◆ Short task ◆
Copy out everything from the line containing "Task: Click the notifications bell icon" down to the end of the listing, requests included. Multiply each coordinate in the answers by 1.05 and round to whole numbers, with halves rounded up, and leave the pictures out.

◆ Dataset extract ◆
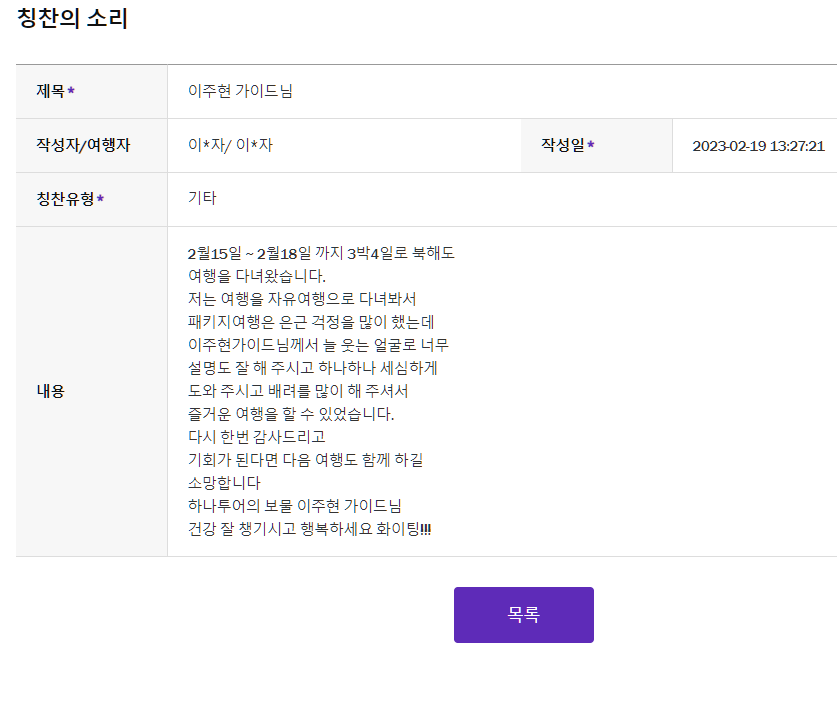Image resolution: width=837 pixels, height=707 pixels.
Task: Click the 칭찬의 소리 page heading
Action: (x=73, y=19)
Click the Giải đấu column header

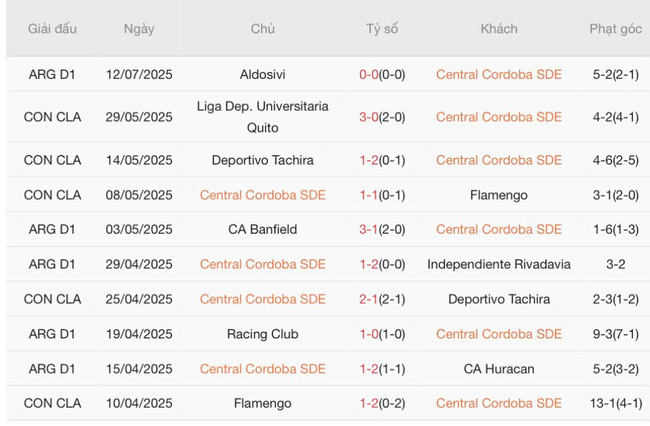(52, 29)
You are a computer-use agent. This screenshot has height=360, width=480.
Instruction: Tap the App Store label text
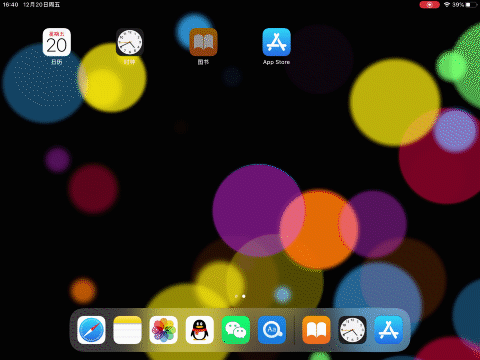pyautogui.click(x=276, y=62)
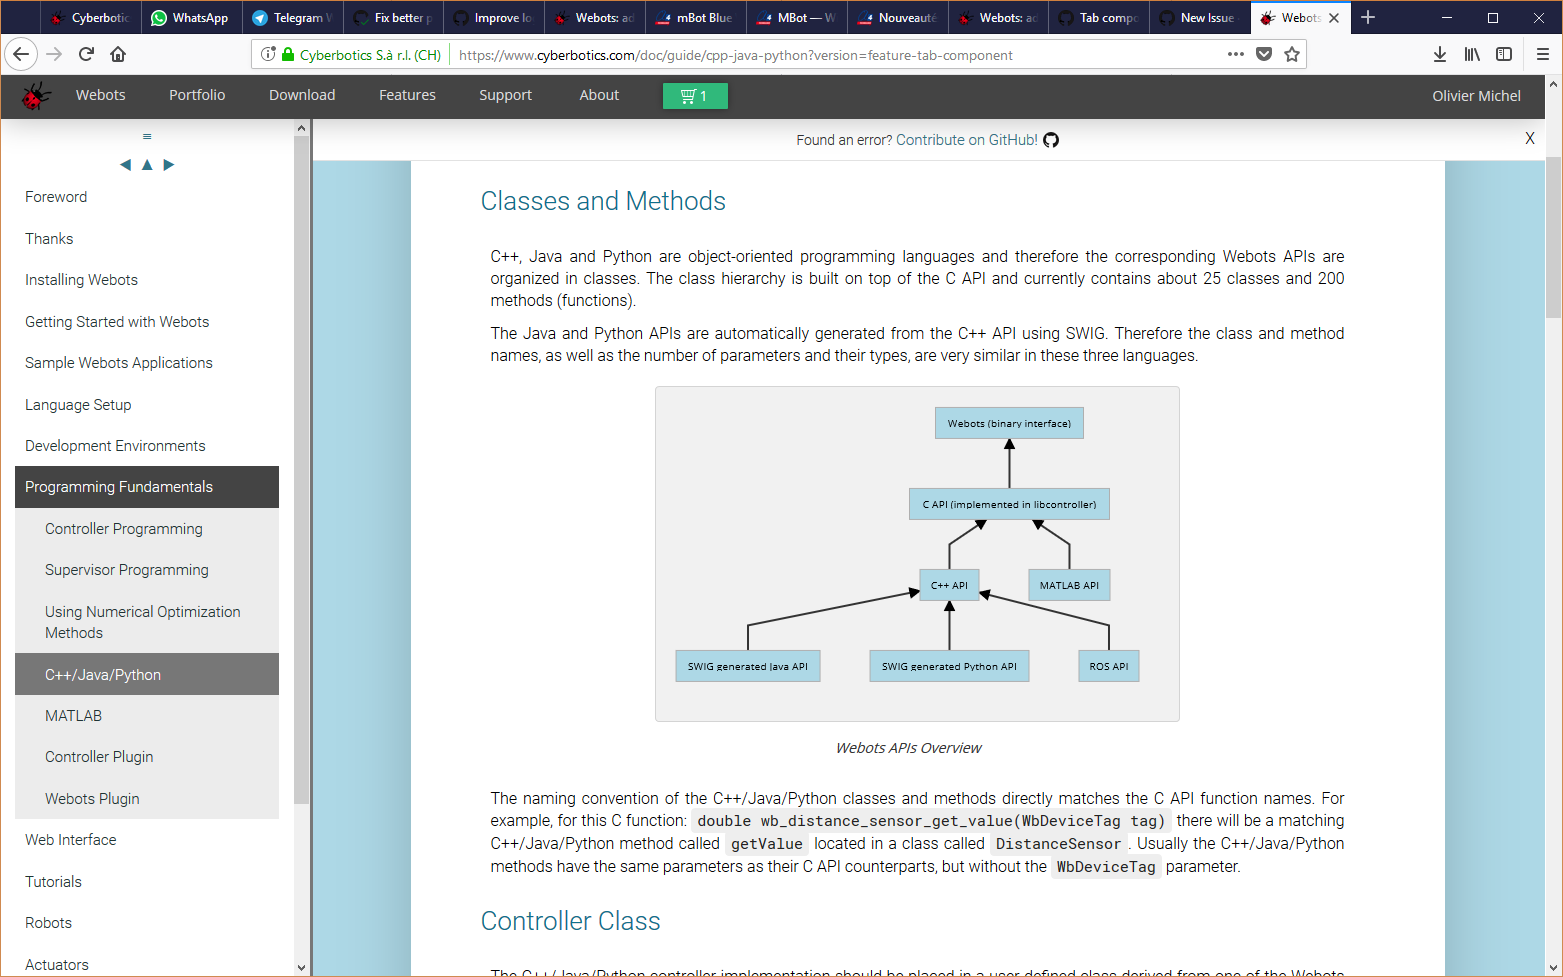Viewport: 1563px width, 977px height.
Task: Reload the current page
Action: 86,54
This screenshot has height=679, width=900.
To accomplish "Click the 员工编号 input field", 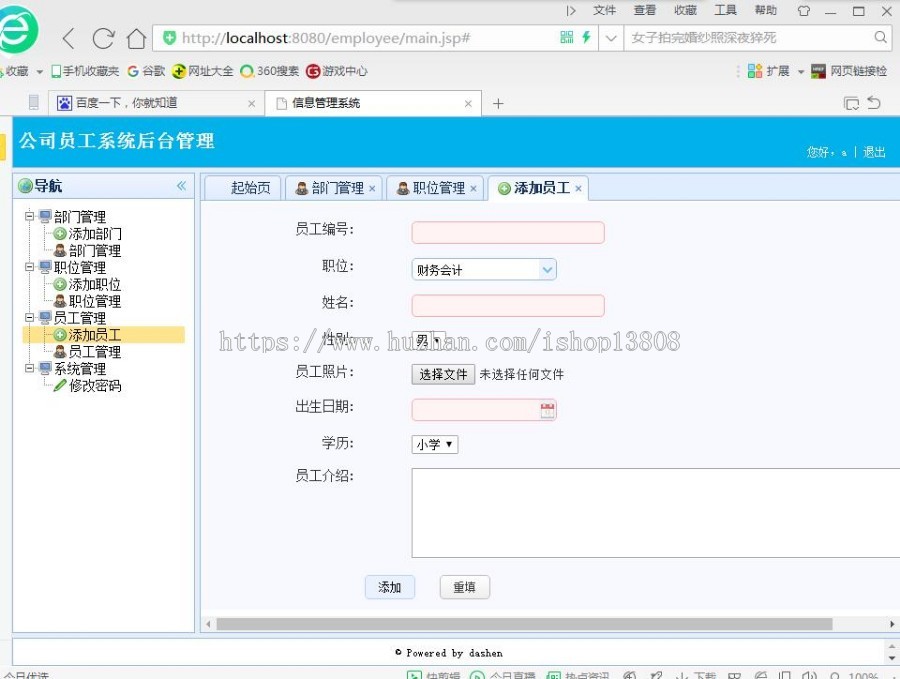I will click(508, 232).
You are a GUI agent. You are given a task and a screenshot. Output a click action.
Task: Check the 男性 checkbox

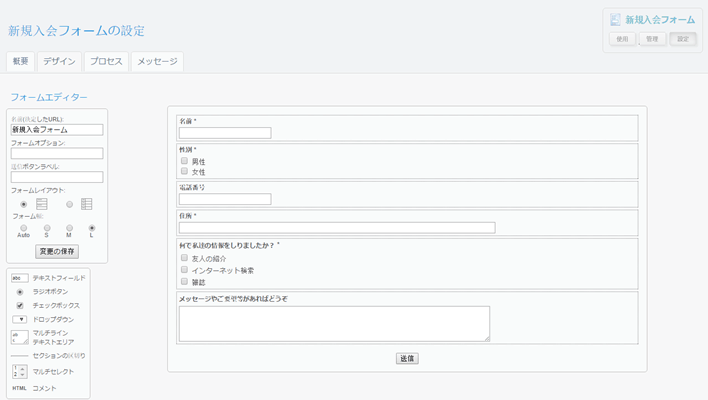pos(185,161)
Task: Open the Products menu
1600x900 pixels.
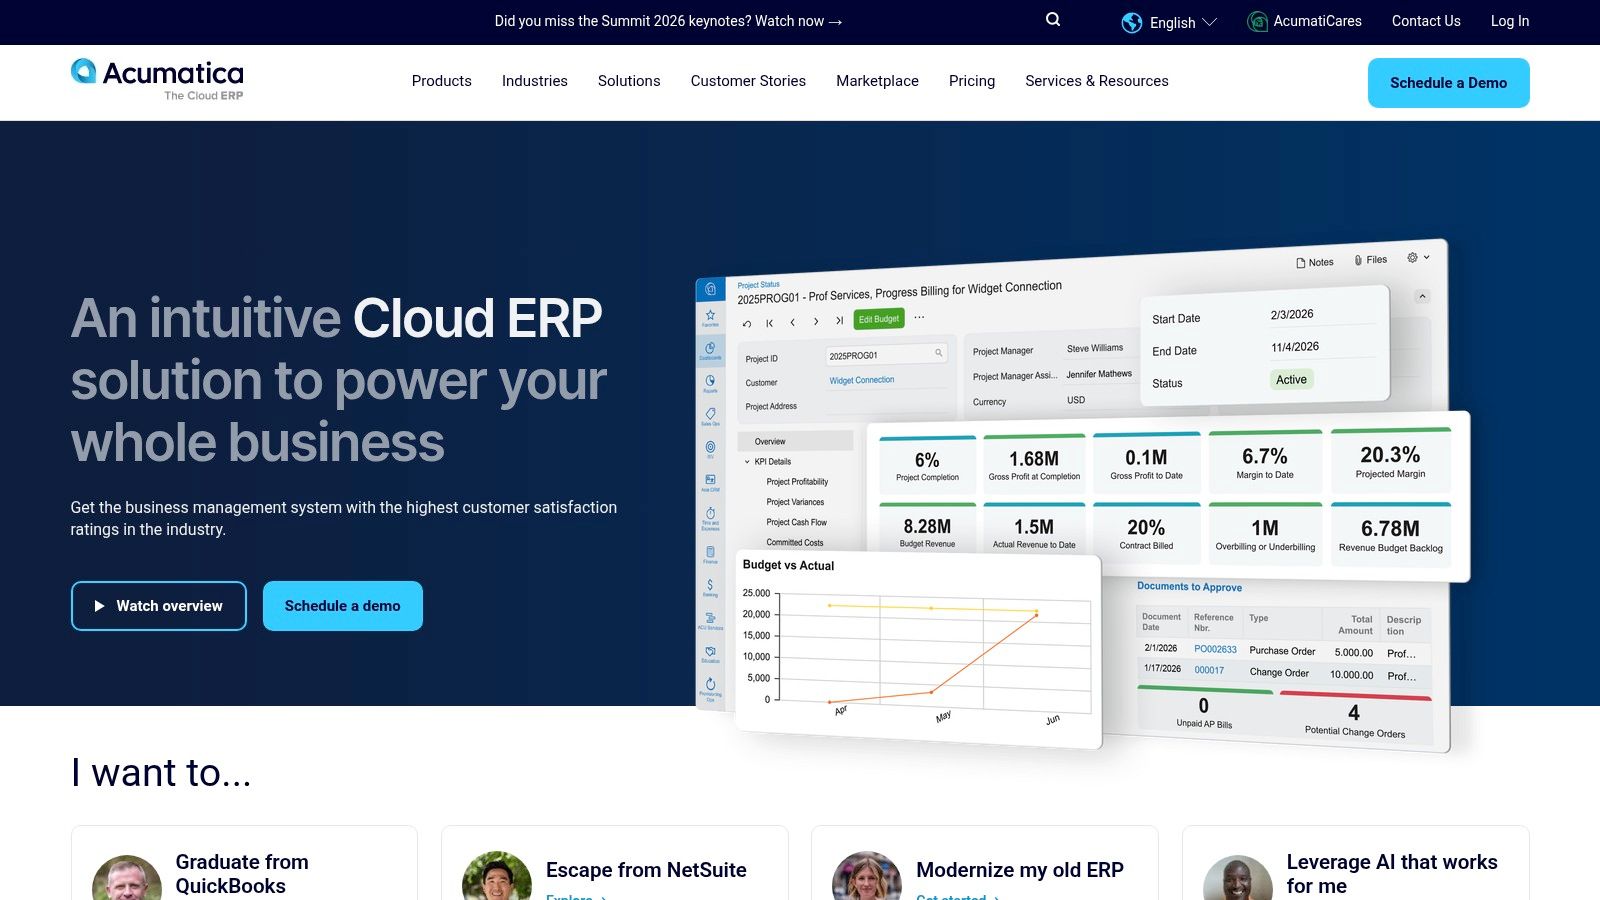Action: click(441, 81)
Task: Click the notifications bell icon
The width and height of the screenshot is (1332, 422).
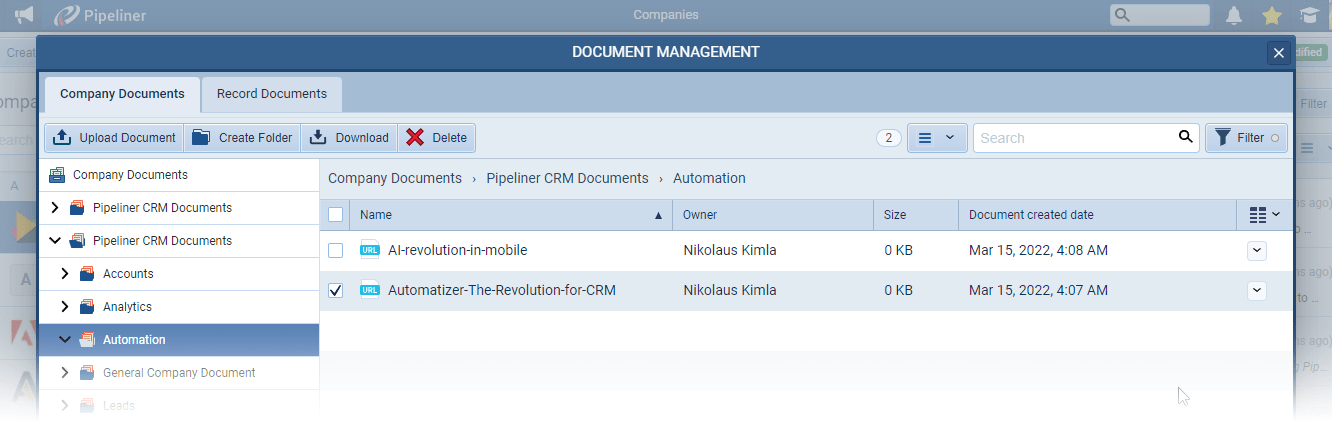Action: click(x=1234, y=15)
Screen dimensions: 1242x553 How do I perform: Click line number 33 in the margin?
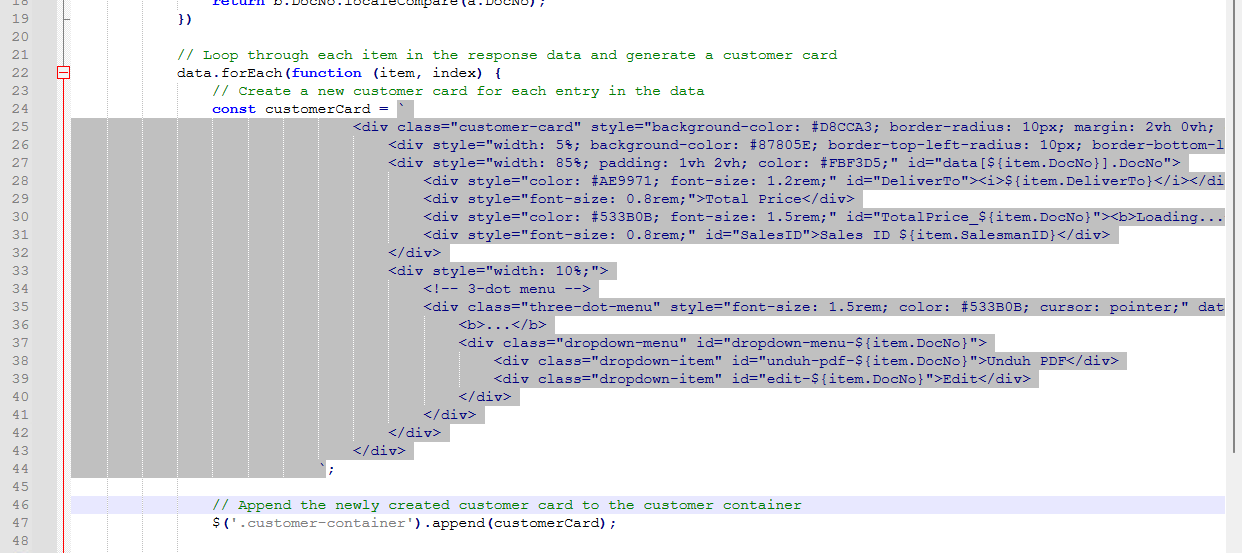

◆ Response to the task ◆
Task: Click the notifications bell icon
The width and height of the screenshot is (1332, 422).
Action: click(x=1296, y=16)
Screen dimensions: 1242x553 How do I perform: Click line number 33 in the margin?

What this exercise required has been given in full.